> **AIM OF THE TASK**
Edit the material below by changing every "Lenovo" to "聯想", and leave everything else as it is.

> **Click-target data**

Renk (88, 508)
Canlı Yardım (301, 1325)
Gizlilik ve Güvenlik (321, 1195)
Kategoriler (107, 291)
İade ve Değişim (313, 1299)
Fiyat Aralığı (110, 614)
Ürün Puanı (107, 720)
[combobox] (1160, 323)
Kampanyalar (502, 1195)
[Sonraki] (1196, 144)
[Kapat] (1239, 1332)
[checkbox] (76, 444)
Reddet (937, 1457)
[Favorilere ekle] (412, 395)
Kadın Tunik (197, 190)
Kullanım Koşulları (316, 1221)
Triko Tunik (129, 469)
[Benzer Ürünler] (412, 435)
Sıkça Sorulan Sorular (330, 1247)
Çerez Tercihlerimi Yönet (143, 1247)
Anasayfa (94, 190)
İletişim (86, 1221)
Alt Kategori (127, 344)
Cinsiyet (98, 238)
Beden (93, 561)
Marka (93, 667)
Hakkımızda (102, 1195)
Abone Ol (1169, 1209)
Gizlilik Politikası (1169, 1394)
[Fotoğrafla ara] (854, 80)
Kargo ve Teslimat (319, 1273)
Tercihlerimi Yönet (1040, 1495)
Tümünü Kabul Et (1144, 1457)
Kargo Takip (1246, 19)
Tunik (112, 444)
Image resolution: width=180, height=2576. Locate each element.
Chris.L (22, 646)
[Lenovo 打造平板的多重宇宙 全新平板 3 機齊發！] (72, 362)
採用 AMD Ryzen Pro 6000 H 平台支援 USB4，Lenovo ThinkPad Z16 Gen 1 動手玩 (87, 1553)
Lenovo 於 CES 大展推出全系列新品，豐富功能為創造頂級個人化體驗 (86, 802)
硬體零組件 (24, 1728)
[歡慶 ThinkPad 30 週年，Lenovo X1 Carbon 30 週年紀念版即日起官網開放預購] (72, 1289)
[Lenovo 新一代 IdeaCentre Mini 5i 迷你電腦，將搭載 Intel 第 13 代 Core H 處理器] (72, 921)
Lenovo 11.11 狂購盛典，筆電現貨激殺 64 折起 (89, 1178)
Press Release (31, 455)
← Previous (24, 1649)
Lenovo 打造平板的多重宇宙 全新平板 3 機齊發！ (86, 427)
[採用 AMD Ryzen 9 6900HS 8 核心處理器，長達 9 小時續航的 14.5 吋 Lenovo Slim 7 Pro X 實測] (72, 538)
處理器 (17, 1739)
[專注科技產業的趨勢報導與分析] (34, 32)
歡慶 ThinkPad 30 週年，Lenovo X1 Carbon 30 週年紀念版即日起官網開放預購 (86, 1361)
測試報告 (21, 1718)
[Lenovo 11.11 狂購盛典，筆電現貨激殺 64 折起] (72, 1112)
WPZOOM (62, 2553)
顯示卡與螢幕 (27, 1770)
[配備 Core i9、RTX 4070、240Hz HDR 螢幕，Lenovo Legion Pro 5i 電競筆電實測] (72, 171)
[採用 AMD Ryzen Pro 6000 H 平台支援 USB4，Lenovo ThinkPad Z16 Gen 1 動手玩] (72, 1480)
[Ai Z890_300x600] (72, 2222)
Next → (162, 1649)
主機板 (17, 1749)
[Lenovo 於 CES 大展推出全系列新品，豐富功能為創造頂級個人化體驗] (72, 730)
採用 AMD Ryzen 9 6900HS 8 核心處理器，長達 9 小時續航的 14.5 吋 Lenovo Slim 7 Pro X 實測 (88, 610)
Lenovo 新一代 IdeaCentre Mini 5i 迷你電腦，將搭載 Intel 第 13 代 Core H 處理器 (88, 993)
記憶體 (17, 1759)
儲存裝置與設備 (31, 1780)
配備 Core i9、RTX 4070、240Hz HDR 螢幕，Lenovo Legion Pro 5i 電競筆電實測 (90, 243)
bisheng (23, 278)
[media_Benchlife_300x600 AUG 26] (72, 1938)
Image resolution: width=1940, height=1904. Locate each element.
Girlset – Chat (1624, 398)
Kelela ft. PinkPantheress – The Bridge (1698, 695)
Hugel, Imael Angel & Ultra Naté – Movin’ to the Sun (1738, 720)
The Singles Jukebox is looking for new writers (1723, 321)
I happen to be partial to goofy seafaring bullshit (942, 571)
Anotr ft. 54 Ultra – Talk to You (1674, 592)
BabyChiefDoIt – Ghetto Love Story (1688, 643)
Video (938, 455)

> **SOLUTION FOR THIS PROBLEM**
Renk (88, 508)
Canlı Yardım (301, 1325)
Gizlilik ve Güvenlik (321, 1195)
Kategoriler (107, 291)
İade ve Değişim (313, 1299)
Fiyat Aralığı (110, 614)
Ürün Puanı (107, 720)
[combobox] (1160, 323)
Kampanyalar (502, 1195)
[Sonraki] (1196, 144)
[Kapat] (1239, 1332)
[checkbox] (76, 444)
Reddet (937, 1457)
[Favorilere ekle] (412, 395)
Kadın Tunik (197, 190)
Kullanım Koşulları (316, 1221)
Triko Tunik (129, 469)
[Benzer Ürünler] (412, 435)
Sıkça Sorulan Sorular (330, 1247)
Çerez Tercihlerimi Yönet (143, 1247)
Anasayfa (94, 190)
İletişim (86, 1221)
Alt Kategori (127, 344)
Cinsiyet (98, 238)
Beden (93, 561)
Marka (93, 667)
Hakkımızda (102, 1195)
Abone Ol (1169, 1209)
Gizlilik Politikası (1169, 1394)
[Fotoğrafla ara] (854, 80)
Kargo ve Teslimat (319, 1273)
Tercihlerimi Yönet (1040, 1495)
Tümünü Kabul Et (1144, 1457)
Kargo Takip (1246, 19)
Tunik (112, 444)
Image resolution: width=180, height=2576. Locate each element.
Chris.L (22, 646)
[聯想 打造平板的多重宇宙 全新平板 3 機齊發！] (72, 362)
採用 AMD Ryzen Pro 6000 H 平台支援 USB4，聯想 ThinkPad Z16 Gen 1 動手玩 (87, 1553)
聯想 於 CES 大展推出全系列新品，豐富功能為創造頂級個人化體驗 (86, 802)
硬體零組件 (24, 1728)
[歡慶 ThinkPad 30 週年，聯想 X1 Carbon 30 週年紀念版即日起官網開放預購] (72, 1289)
[聯想 新一代 IdeaCentre Mini 5i 迷你電腦，將搭載 Intel 第 13 代 Core H 處理器] (72, 921)
聯想 11.11 狂購盛典，筆電現貨激殺 64 折起 (89, 1178)
Press Release (31, 455)
← Previous (24, 1649)
聯想 打造平板的多重宇宙 全新平板 3 機齊發！ (86, 427)
[採用 AMD Ryzen 9 6900HS 8 核心處理器，長達 9 小時續航的 14.5 吋 聯想 Slim 7 Pro X 實測] (72, 538)
處理器 (17, 1739)
[專注科技產業的趨勢報導與分析] (34, 32)
歡慶 ThinkPad 30 週年，聯想 X1 Carbon 30 週年紀念版即日起官網開放預購 (86, 1361)
測試報告 (21, 1718)
[聯想 11.11 狂購盛典，筆電現貨激殺 64 折起] (72, 1112)
WPZOOM (62, 2553)
顯示卡與螢幕 (27, 1770)
[配備 Core i9、RTX 4070、240Hz HDR 螢幕，聯想 Legion Pro 5i 電競筆電實測] (72, 171)
[採用 AMD Ryzen Pro 6000 H 平台支援 USB4，聯想 ThinkPad Z16 Gen 1 動手玩] (72, 1480)
[Ai Z890_300x600] (72, 2222)
Next → (162, 1649)
主機板 (17, 1749)
[聯想 於 CES 大展推出全系列新品，豐富功能為創造頂級個人化體驗] (72, 730)
採用 AMD Ryzen 9 6900HS 8 核心處理器，長達 9 小時續航的 14.5 吋 聯想 Slim 7 Pro X 實測 (88, 610)
聯想 新一代 IdeaCentre Mini 5i 迷你電腦，將搭載 Intel 第 13 代 Core H 處理器 (88, 993)
記憶體 (17, 1759)
儲存裝置與設備 (31, 1780)
配備 Core i9、RTX 4070、240Hz HDR 螢幕，聯想 Legion Pro 5i 電競筆電實測 (90, 243)
bisheng (23, 278)
[media_Benchlife_300x600 AUG 26] (72, 1938)
Image resolution: width=1940, height=1904. Locate each element.
Girlset – Chat (1624, 398)
Kelela ft. PinkPantheress – The Bridge (1698, 695)
Hugel, Imael Angel & Ultra Naté – Movin’ to the Sun (1738, 720)
The Singles Jukebox is looking for new writers (1723, 321)
I happen to be partial to goofy seafaring bullshit (942, 571)
Anotr ft. 54 Ultra – Talk to You (1674, 592)
BabyChiefDoIt – Ghetto Love Story (1688, 643)
Video (938, 455)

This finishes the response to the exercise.